→ **Data**:
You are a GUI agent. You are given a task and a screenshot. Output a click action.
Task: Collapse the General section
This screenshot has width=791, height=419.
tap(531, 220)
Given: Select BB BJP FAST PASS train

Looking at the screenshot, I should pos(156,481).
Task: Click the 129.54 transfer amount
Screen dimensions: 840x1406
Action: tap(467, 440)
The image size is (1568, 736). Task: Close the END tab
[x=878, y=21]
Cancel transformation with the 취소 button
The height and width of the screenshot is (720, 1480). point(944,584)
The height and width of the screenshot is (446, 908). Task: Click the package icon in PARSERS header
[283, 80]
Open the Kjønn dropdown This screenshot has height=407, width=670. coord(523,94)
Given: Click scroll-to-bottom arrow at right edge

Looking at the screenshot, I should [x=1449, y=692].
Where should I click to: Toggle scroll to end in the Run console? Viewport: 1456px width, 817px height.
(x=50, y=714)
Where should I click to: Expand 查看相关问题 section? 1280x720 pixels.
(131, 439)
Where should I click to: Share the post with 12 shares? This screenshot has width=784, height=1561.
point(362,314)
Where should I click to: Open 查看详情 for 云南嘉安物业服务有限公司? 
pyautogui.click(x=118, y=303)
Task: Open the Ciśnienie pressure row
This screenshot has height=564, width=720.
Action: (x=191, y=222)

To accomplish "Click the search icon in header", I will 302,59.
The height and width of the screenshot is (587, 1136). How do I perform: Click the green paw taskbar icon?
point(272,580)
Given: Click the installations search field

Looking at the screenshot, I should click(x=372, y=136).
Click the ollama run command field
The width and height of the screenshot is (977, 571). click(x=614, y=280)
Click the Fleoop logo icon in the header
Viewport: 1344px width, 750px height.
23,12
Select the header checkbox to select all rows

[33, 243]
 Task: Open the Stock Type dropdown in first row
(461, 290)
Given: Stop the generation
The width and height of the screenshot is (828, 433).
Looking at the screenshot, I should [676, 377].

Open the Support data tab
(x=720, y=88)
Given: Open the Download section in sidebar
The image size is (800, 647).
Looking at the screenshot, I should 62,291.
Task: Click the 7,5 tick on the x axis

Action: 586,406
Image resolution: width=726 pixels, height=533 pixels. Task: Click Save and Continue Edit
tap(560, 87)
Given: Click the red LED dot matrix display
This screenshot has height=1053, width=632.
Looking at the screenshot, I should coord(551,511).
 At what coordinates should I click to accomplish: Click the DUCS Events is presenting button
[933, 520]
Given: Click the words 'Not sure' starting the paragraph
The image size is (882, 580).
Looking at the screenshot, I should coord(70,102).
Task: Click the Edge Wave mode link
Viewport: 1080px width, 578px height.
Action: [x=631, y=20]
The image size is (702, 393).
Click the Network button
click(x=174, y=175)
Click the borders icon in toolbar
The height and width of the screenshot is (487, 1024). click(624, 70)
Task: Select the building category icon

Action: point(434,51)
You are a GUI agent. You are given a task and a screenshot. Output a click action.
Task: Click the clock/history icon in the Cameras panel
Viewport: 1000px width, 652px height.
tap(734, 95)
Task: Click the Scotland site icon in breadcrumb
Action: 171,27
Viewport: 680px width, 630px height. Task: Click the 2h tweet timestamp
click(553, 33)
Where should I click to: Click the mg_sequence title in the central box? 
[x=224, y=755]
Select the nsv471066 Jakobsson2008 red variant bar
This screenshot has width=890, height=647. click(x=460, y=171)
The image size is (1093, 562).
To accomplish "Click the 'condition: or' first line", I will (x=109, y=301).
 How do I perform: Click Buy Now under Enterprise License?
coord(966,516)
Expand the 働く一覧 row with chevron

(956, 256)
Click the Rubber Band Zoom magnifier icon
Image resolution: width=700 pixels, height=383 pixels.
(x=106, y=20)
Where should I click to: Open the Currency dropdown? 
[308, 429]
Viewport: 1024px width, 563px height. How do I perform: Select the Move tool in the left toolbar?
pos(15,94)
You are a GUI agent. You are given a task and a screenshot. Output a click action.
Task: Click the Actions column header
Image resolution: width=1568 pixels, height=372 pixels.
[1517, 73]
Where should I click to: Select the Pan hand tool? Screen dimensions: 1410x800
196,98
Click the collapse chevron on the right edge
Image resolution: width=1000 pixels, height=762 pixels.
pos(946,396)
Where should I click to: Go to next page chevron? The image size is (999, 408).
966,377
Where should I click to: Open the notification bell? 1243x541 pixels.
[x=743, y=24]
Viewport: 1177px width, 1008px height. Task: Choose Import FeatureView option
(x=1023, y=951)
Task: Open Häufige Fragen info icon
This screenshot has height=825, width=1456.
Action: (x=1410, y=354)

→ **Required work**: Line by line, return the whole listing without a single difference.

→ **Answer for the task**:
You are a GUI agent. You are given a task and a screenshot. Output a click action.
Task: Collapse the General section
This screenshot has width=791, height=419.
tap(531, 220)
Given: Select BB BJP FAST PASS train

Looking at the screenshot, I should pos(156,481).
Task: Click the 129.54 transfer amount
Screen dimensions: 840x1406
Action: tap(467, 440)
The image size is (1568, 736). Task: Close the END tab
[x=878, y=21]
Cancel transformation with the 취소 button
The height and width of the screenshot is (720, 1480). point(944,584)
The height and width of the screenshot is (446, 908). Task: Click the package icon in PARSERS header
[283, 80]
Open the Kjønn dropdown This screenshot has height=407, width=670. coord(523,94)
Given: Click scroll-to-bottom arrow at right edge

Looking at the screenshot, I should [x=1449, y=692].
Where should I click to: Toggle scroll to end in the Run console? Viewport: 1456px width, 817px height.
(x=50, y=714)
Where should I click to: Expand 查看相关问题 section? 1280x720 pixels.
(131, 439)
Where should I click to: Share the post with 12 shares? This screenshot has width=784, height=1561.
point(362,314)
Where should I click to: Open 查看详情 for 云南嘉安物业服务有限公司? 
pyautogui.click(x=118, y=303)
Task: Open the Ciśnienie pressure row
This screenshot has height=564, width=720.
Action: (x=191, y=222)

To accomplish "Click the search icon in header", I will 302,59.
The height and width of the screenshot is (587, 1136). How do I perform: Click the green paw taskbar icon?
point(272,580)
Given: Click the installations search field

Looking at the screenshot, I should click(x=372, y=136).
Click the ollama run command field
The width and height of the screenshot is (977, 571). click(x=614, y=280)
Click the Fleoop logo icon in the header
Viewport: 1344px width, 750px height.
23,12
Select the header checkbox to select all rows

[33, 243]
 Task: Open the Stock Type dropdown in first row
(461, 290)
Given: Stop the generation
The width and height of the screenshot is (828, 433).
Looking at the screenshot, I should [676, 377].

Open the Support data tab
(x=720, y=88)
Given: Open the Download section in sidebar
The image size is (800, 647).
Looking at the screenshot, I should 62,291.
Task: Click the 7,5 tick on the x axis

Action: 586,406
Image resolution: width=726 pixels, height=533 pixels. Task: Click Save and Continue Edit
tap(560, 87)
Given: Click the red LED dot matrix display
This screenshot has height=1053, width=632.
Looking at the screenshot, I should coord(551,511).
 At what coordinates should I click to accomplish: Click the DUCS Events is presenting button
[933, 520]
Given: Click the words 'Not sure' starting the paragraph
The image size is (882, 580).
Looking at the screenshot, I should coord(70,102).
Task: Click the Edge Wave mode link
Viewport: 1080px width, 578px height.
Action: [x=631, y=20]
The image size is (702, 393).
Click the Network button
click(x=174, y=175)
Click the borders icon in toolbar
The height and width of the screenshot is (487, 1024). click(624, 70)
Task: Select the building category icon

Action: point(434,51)
You are a GUI agent. You are given a task and a screenshot. Output a click action.
Task: Click the clock/history icon in the Cameras panel
Viewport: 1000px width, 652px height.
tap(734, 95)
Task: Click the Scotland site icon in breadcrumb
Action: 171,27
Viewport: 680px width, 630px height. Task: Click the 2h tweet timestamp
click(553, 33)
Where should I click to: Click the mg_sequence title in the central box? 
[x=224, y=755]
Select the nsv471066 Jakobsson2008 red variant bar
This screenshot has width=890, height=647. click(x=460, y=171)
The image size is (1093, 562).
To accomplish "Click the 'condition: or' first line", I will (x=109, y=301).
 How do I perform: Click Buy Now under Enterprise License?
coord(966,516)
Expand the 働く一覧 row with chevron

(956, 256)
Click the Rubber Band Zoom magnifier icon
Image resolution: width=700 pixels, height=383 pixels.
(x=106, y=20)
Where should I click to: Open the Currency dropdown? 
[308, 429]
Viewport: 1024px width, 563px height. How do I perform: Select the Move tool in the left toolbar?
pos(15,94)
You are a GUI agent. You are given a task and a screenshot. Output a click action.
Task: Click the Actions column header
Image resolution: width=1568 pixels, height=372 pixels.
[1517, 73]
Where should I click to: Select the Pan hand tool? Screen dimensions: 1410x800
196,98
Click the collapse chevron on the right edge
Image resolution: width=1000 pixels, height=762 pixels.
pos(946,396)
Where should I click to: Go to next page chevron? The image size is (999, 408).
966,377
Where should I click to: Open the notification bell? 1243x541 pixels.
[x=743, y=24]
Viewport: 1177px width, 1008px height. Task: Choose Import FeatureView option
(x=1023, y=951)
Task: Open Häufige Fragen info icon
This screenshot has height=825, width=1456.
Action: (x=1410, y=354)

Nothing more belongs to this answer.